Hazardous Asteroid Detection System

The Overview

Our team initially tested 9 models, and the 4 below were the most promising ones. All 4 mostly had accuracy metrics in the high 90% and the confusion matrices had a majority of true positives and true negatives. We also tested the Gradient Boosting Classifier, Bernoulli model, Gaussian model, Support Vector Machines, and Logistic Regression, but their metrics were not up to the standards.

Model 1 Decision Trees

Decision trees are flowchart tree like structures where a system uses a series of questions to assign a classification. We ended up using this model for our final product.

Accuracy: 97.08%
Precision: 94.48%
Recall: 99.97%
F1: 97.15%

Model 2 K Nearest Neighbors

KNN is a non-parametric method used for classification that works by selecting the specified number of examples (K-Neighbors) closest to the query, and then votes for the most frequent label based on the neighbors.

Accuracy: 90.05%
Precision: 83.46%
Recall: 99.78%
F1: 90.89%

Model 3 Random Forest Classifier

The Random Forest an unsupervised model that uses multiple decision trees and chooses certain prediction by means of voting.

Accuracy: 96.87%
Precision: 99.98%
Recall: 94.09%
F1: 96.95%

Model 4 XGBoost

XGBoost stands for eXtreme Gradient Boosting.

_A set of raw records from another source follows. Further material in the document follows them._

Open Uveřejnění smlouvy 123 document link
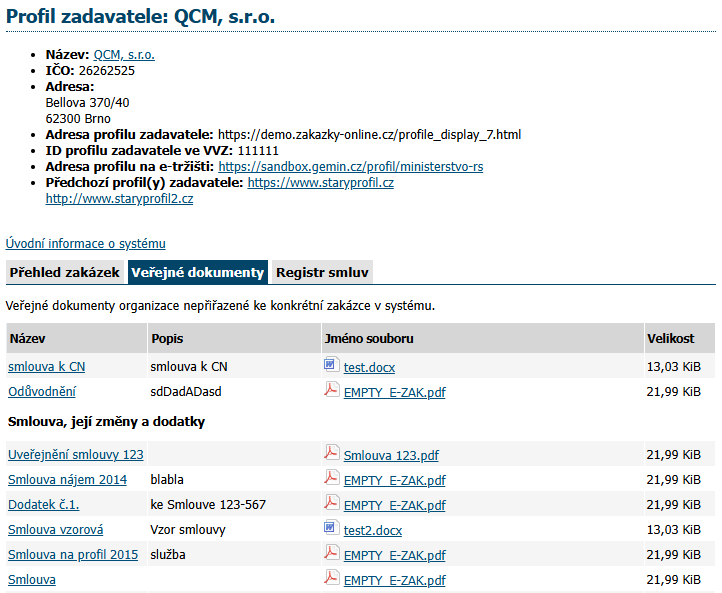(x=76, y=455)
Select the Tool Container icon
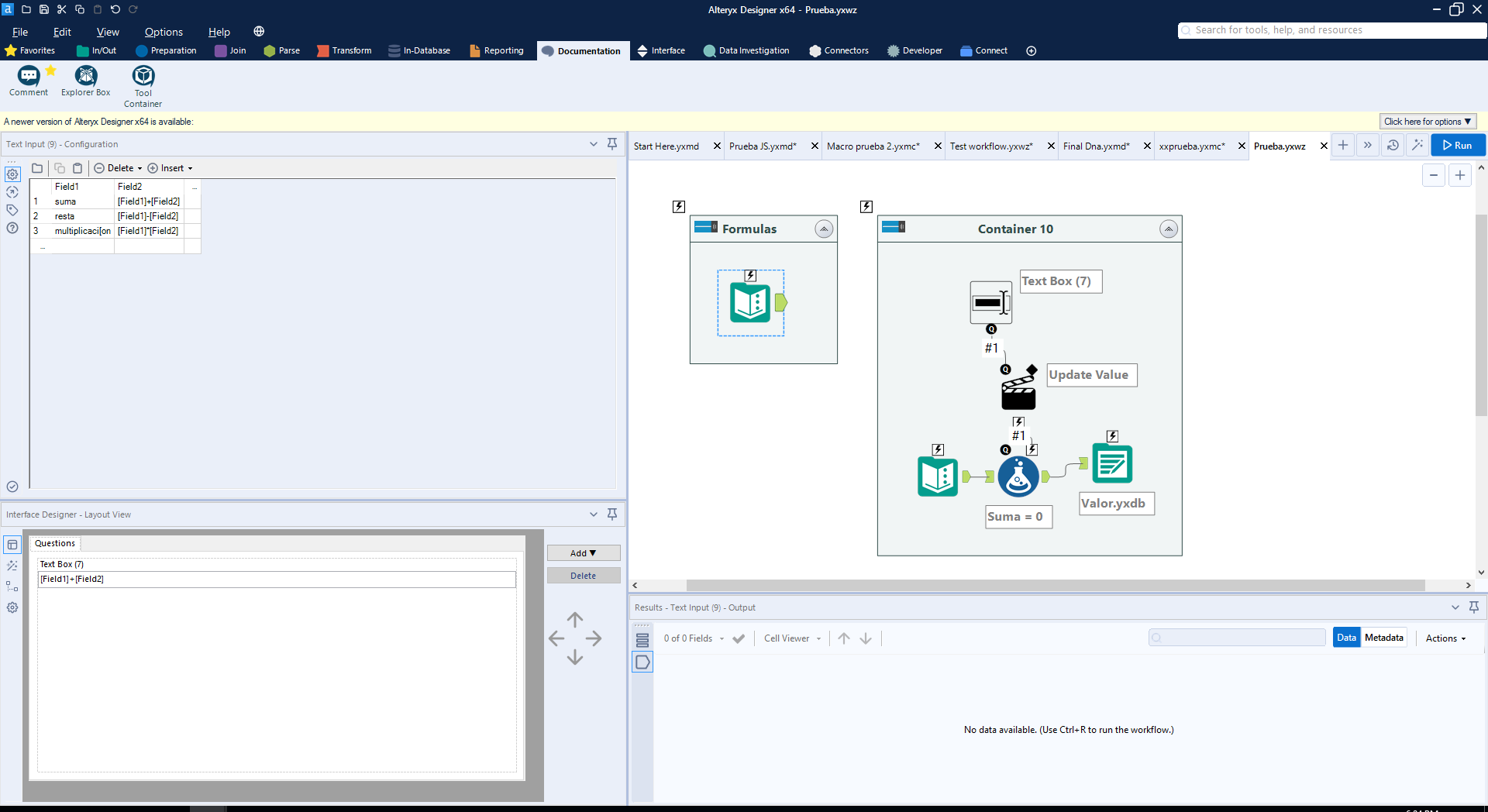The height and width of the screenshot is (812, 1488). pos(143,76)
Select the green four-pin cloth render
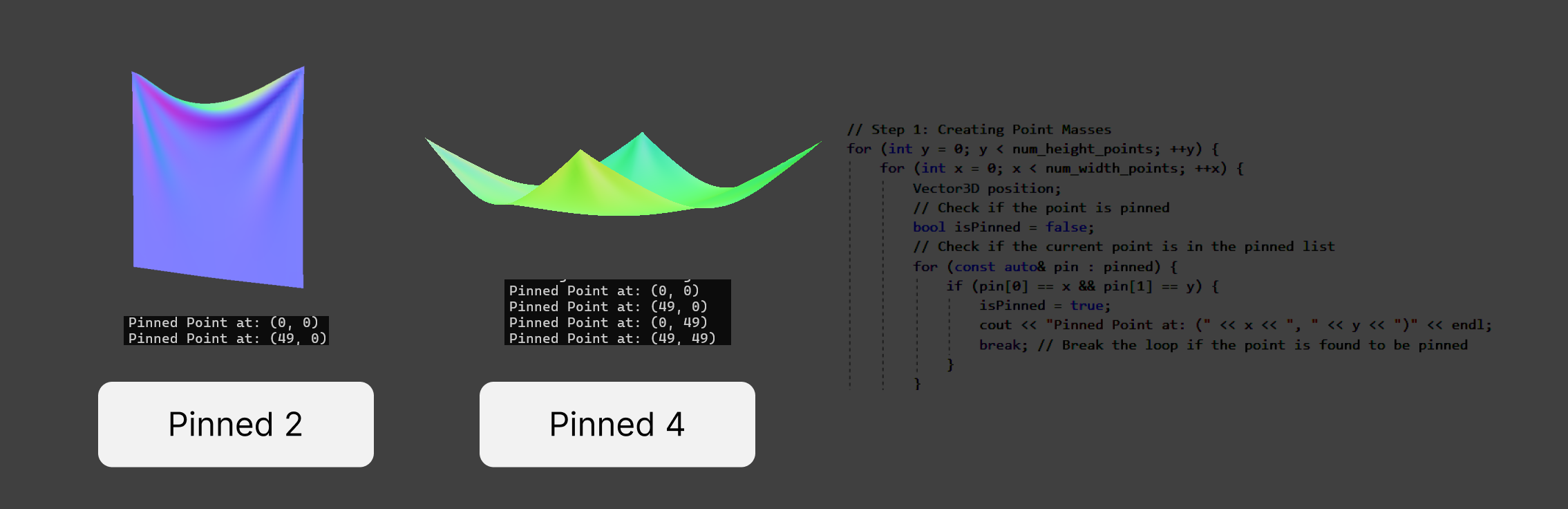 tap(622, 180)
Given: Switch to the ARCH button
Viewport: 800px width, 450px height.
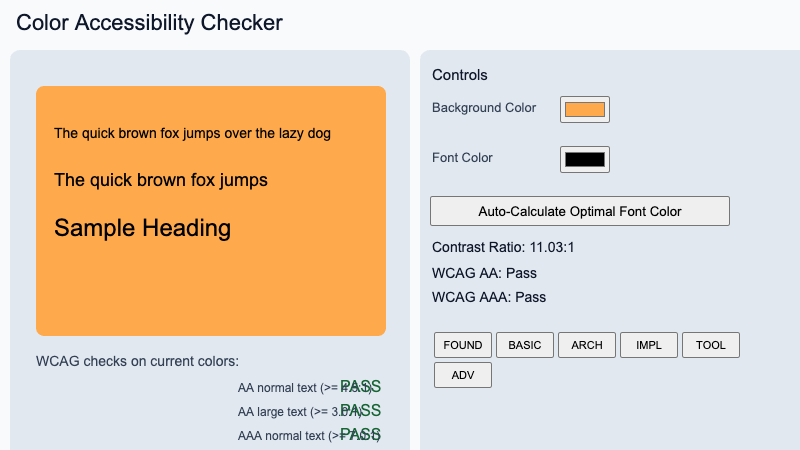Looking at the screenshot, I should (587, 345).
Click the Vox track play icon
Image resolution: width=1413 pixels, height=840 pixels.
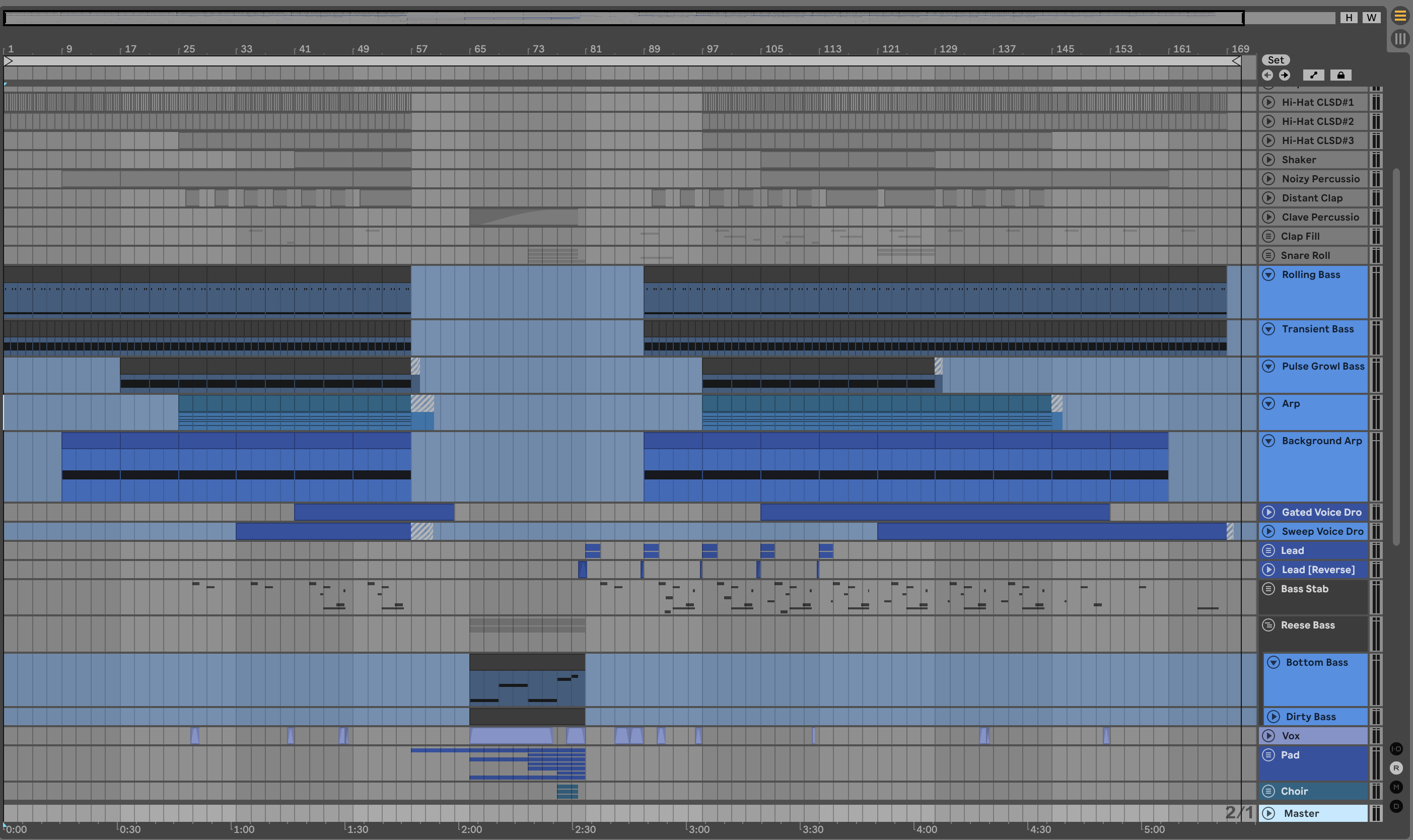(x=1268, y=736)
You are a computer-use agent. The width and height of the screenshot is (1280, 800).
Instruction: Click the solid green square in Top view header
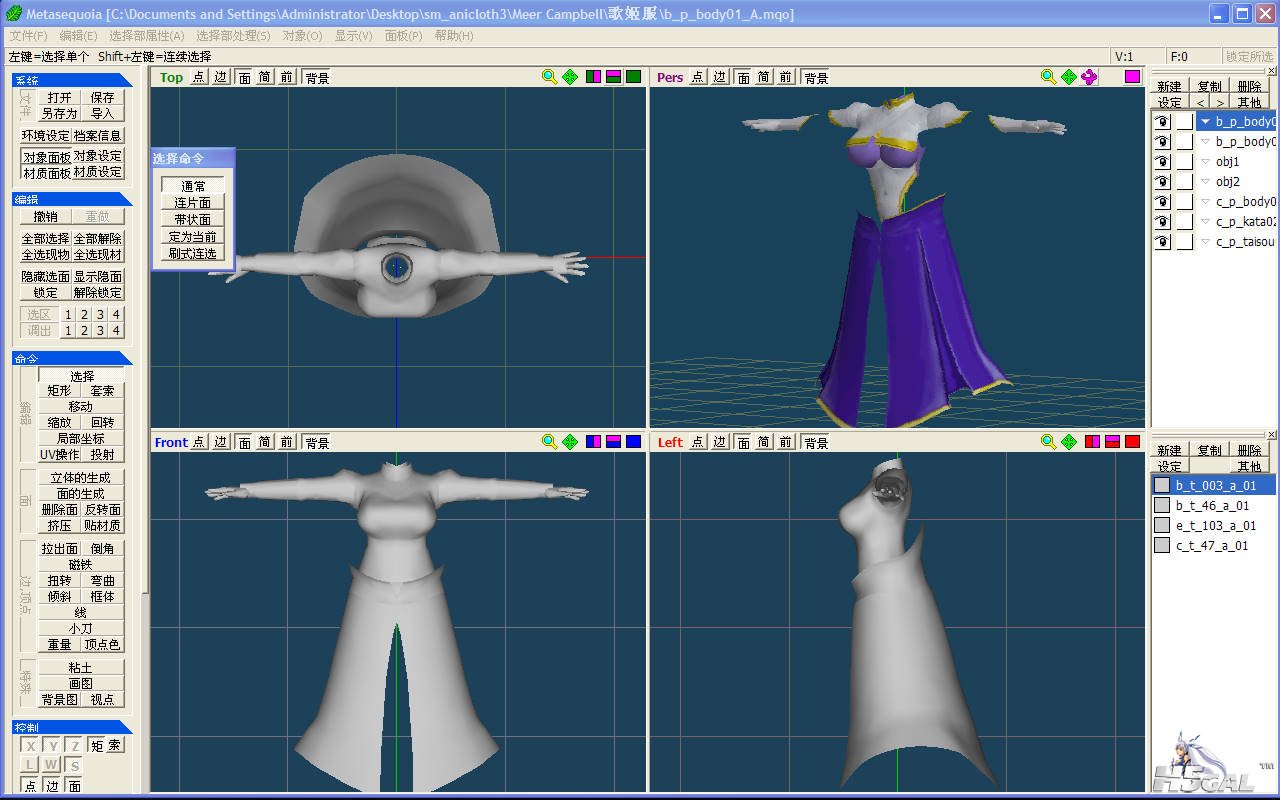633,77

An XGB merges weak tree models together to make stronger, cohesive, comprehensive data that is more easily read.

Accuracy: 90.05%
Precision: 83.51%
Recall: 99.69%
F1: 90.89%

Confusion Matrices

Decision Trees KNN

Random Forest Classifier XGBoost

Confusion matrices are one of the many methods we use to confirm whether or not a model is sufficient. The goal is to have a high number in the True Positive (Top-Left) and True Negative (Bottom-Right) boxes, because these values were correctly predicted. The other two boxes contain the number of incorrect predictions.